**Data records**
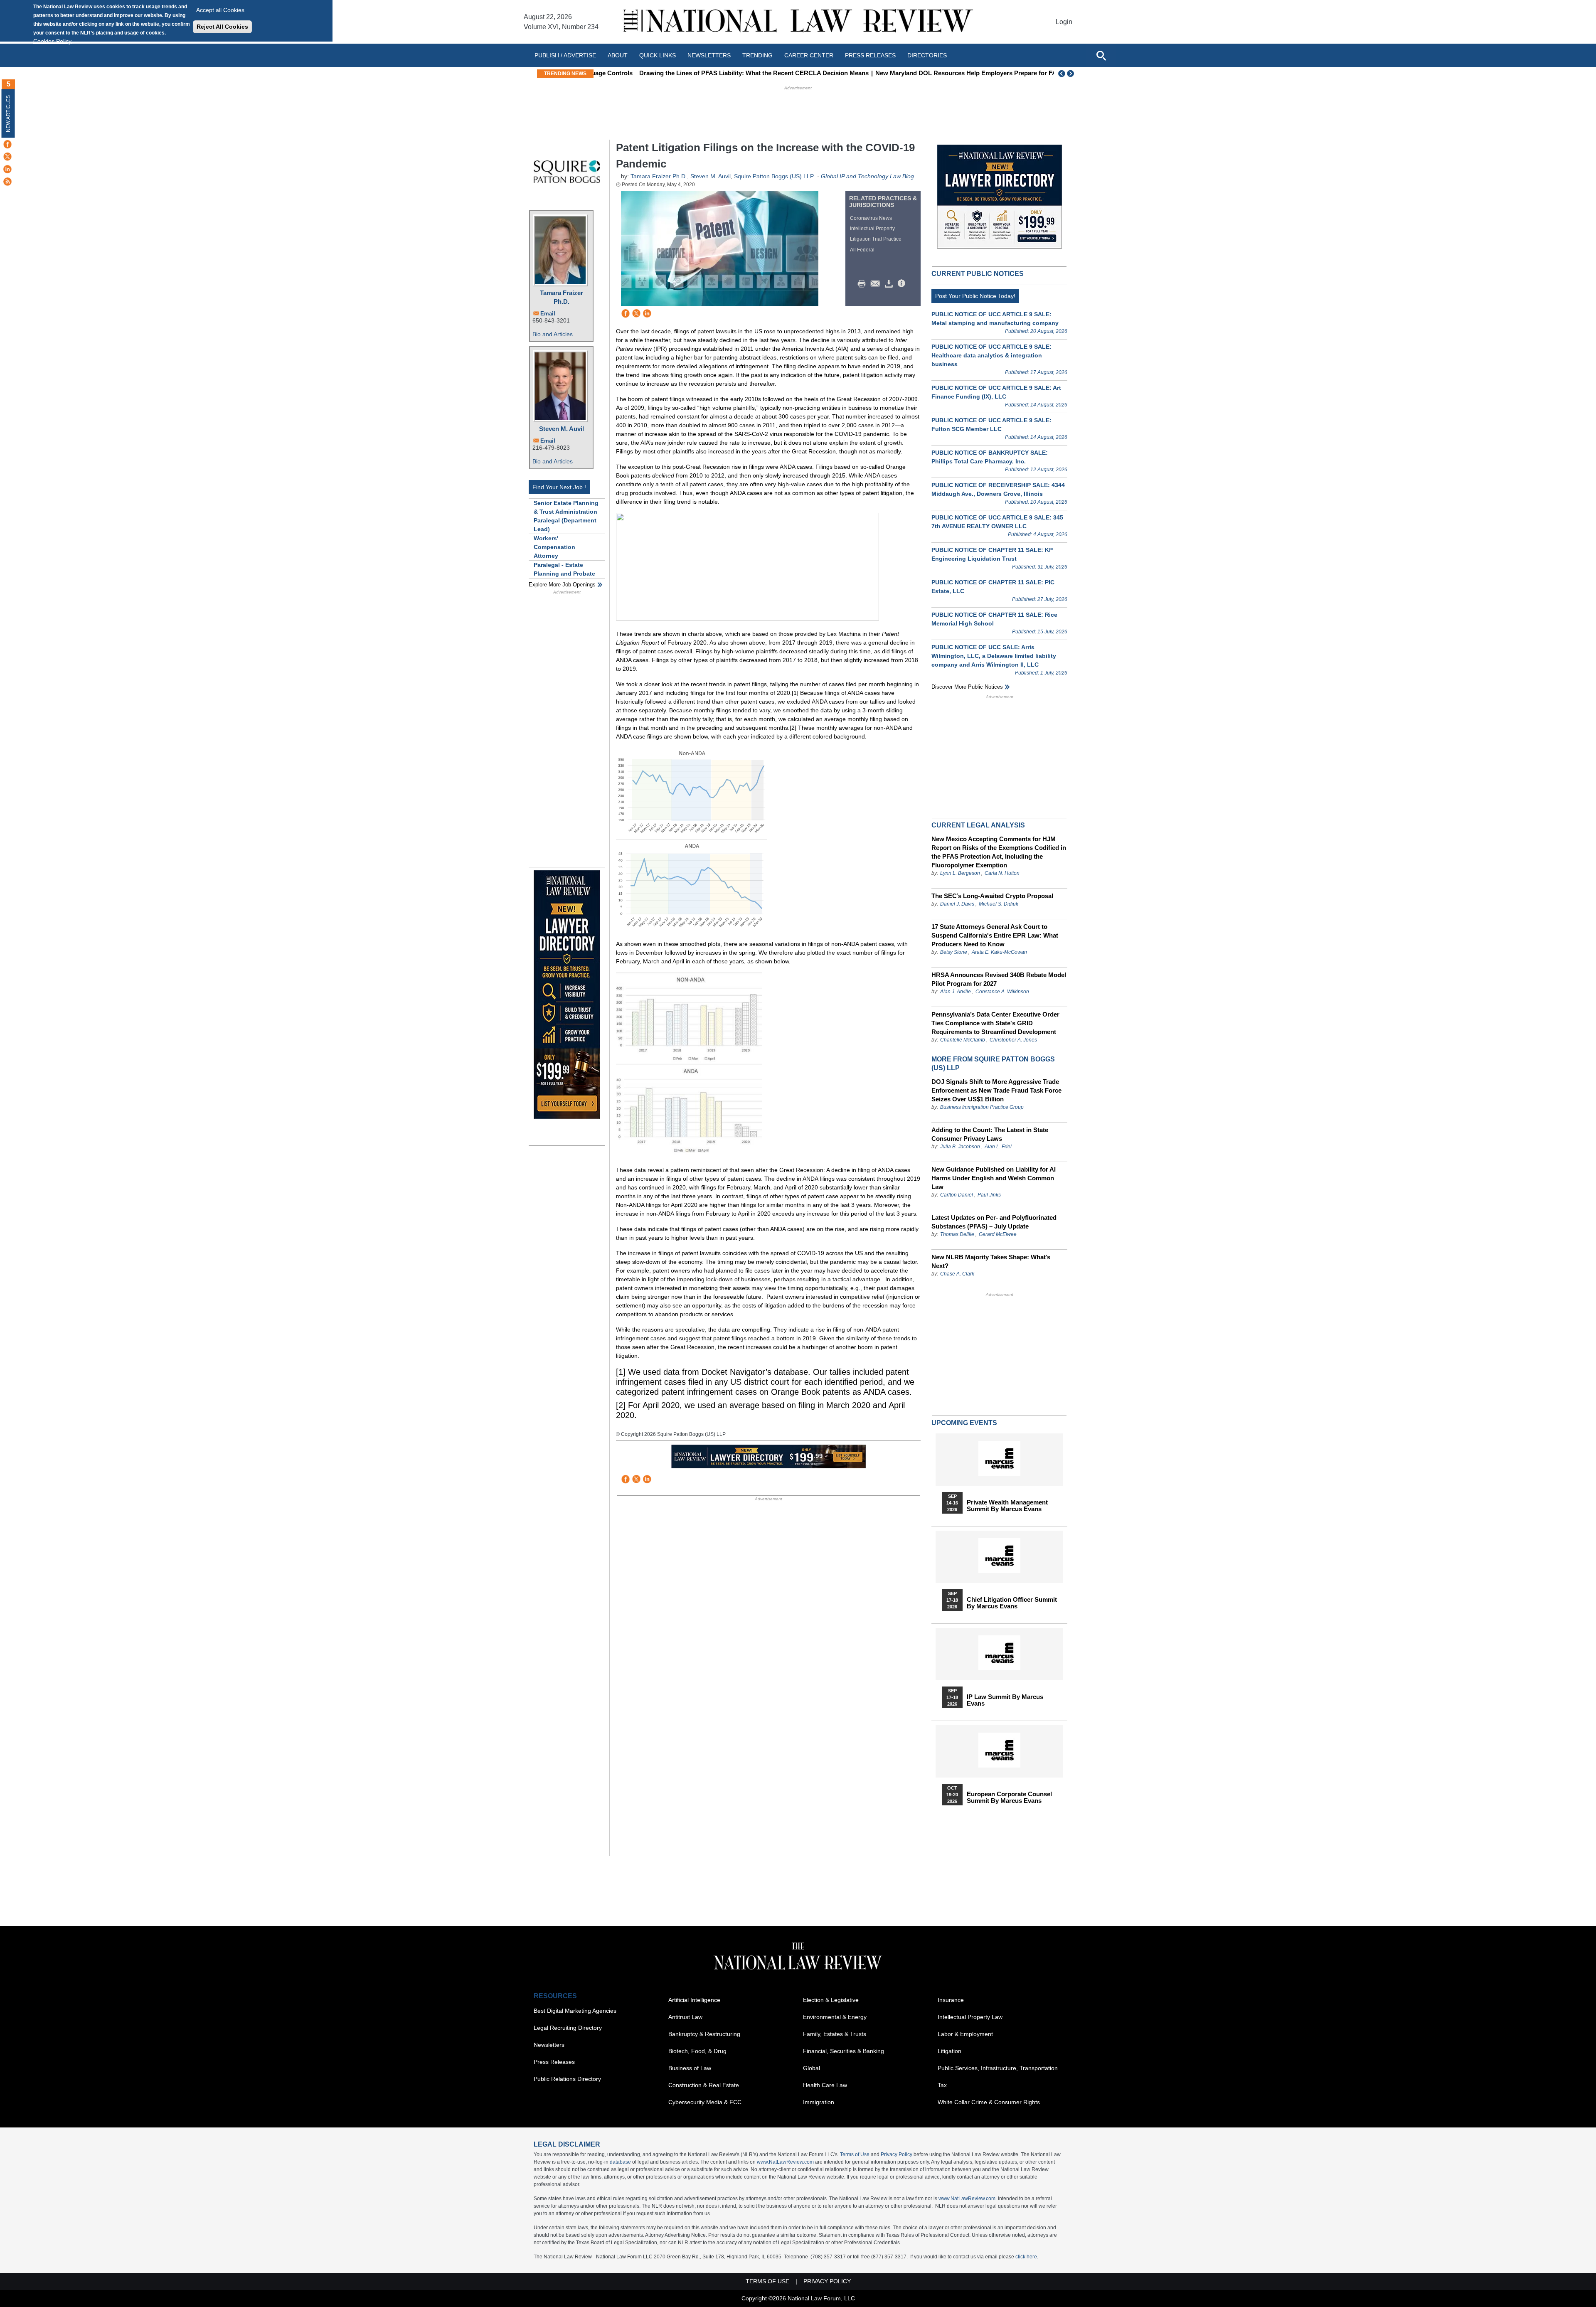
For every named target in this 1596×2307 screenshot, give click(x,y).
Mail (877, 284)
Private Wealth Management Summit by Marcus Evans (1007, 1505)
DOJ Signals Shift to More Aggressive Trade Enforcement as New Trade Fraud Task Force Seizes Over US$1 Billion (996, 1090)
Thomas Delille (957, 1234)
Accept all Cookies (220, 10)
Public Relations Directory (567, 2079)
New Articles (8, 113)
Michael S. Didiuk (998, 904)
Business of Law (689, 2068)
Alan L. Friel (998, 1147)
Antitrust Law (685, 2017)
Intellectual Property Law (970, 2017)
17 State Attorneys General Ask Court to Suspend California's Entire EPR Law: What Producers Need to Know (994, 935)
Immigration (818, 2102)
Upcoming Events (964, 1422)
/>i (903, 284)
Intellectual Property (872, 228)
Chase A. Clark (957, 1274)
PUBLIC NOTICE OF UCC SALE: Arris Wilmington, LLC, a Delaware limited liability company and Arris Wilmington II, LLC (993, 656)
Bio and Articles (552, 334)
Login (1064, 21)
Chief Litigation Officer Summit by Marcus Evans (1012, 1603)
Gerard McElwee (998, 1234)
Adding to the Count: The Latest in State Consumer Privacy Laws (989, 1134)
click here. (1026, 2257)
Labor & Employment (965, 2034)
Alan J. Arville (955, 992)
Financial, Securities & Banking (843, 2051)
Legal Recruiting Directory (568, 2027)
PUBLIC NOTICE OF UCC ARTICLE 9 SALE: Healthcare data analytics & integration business (991, 355)
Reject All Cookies (222, 26)
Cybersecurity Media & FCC (704, 2102)
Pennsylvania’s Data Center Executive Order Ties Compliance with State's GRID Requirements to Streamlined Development (995, 1023)
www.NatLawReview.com (785, 2162)
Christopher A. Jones (1013, 1040)
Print (863, 284)
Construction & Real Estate (703, 2085)
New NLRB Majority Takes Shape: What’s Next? (990, 1261)
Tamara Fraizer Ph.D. (561, 297)
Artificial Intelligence (694, 2000)
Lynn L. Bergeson (960, 873)
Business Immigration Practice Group (982, 1107)
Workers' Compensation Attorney (554, 547)
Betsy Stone (953, 952)
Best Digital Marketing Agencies (575, 2010)
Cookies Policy (52, 41)
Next (1071, 73)
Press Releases (554, 2061)
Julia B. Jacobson (960, 1147)
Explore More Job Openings (562, 584)
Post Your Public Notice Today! (975, 296)
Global (811, 2068)
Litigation (949, 2051)
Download (890, 284)
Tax (942, 2085)
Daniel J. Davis (957, 904)
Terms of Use (854, 2154)
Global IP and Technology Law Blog (867, 176)
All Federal (862, 250)
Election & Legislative (831, 2000)
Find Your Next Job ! (559, 487)
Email (547, 313)
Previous (1062, 73)
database (620, 2162)
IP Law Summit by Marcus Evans (1005, 1700)
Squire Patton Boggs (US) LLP (774, 176)
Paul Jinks (989, 1195)
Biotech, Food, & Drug (697, 2051)
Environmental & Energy (835, 2017)
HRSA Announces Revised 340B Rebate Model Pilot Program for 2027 (998, 979)
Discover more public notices (967, 687)
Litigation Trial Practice (875, 239)
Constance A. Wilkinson (1002, 992)
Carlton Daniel (956, 1195)
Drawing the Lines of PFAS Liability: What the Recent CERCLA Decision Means (713, 72)
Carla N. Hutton (1002, 873)
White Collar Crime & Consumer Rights (989, 2102)
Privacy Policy (896, 2154)
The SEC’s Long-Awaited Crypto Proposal (992, 895)
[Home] (798, 22)
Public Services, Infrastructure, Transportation (998, 2068)
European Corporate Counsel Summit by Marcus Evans (1009, 1797)
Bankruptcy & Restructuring (704, 2034)
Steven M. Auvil (561, 428)
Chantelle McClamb (962, 1040)
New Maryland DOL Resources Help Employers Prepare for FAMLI (931, 72)
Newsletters (709, 55)
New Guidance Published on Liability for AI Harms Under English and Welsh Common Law (993, 1178)
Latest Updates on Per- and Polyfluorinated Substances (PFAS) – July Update (994, 1222)
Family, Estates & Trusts (834, 2034)
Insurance (951, 2000)
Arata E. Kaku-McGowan (999, 952)
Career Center (808, 55)
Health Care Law (825, 2085)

**Exercise goal**
Wherever the line holding "Public Services, Infrastructure, Transportation" falls in the entries above, copy exactly from it through the line holding "Chantelle McClamb (962, 1040)", inclusive, and add nothing.

**Exercise answer**
Public Services, Infrastructure, Transportation (998, 2068)
European Corporate Counsel Summit by Marcus Evans (1009, 1797)
Bankruptcy & Restructuring (704, 2034)
Steven M. Auvil (561, 428)
Chantelle McClamb (962, 1040)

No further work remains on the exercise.